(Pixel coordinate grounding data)

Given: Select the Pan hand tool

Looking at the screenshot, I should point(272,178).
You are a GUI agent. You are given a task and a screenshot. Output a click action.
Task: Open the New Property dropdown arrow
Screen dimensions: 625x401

> [Exercise] A reply that repeats all the data exactly is required.

> [Solution]
Given: Select the Pan hand tool

Looking at the screenshot, I should point(272,178).
You are a GUI agent. You are given a task and a screenshot. Output a click action.
Task: Open the New Property dropdown arrow
Screen dimensions: 625x401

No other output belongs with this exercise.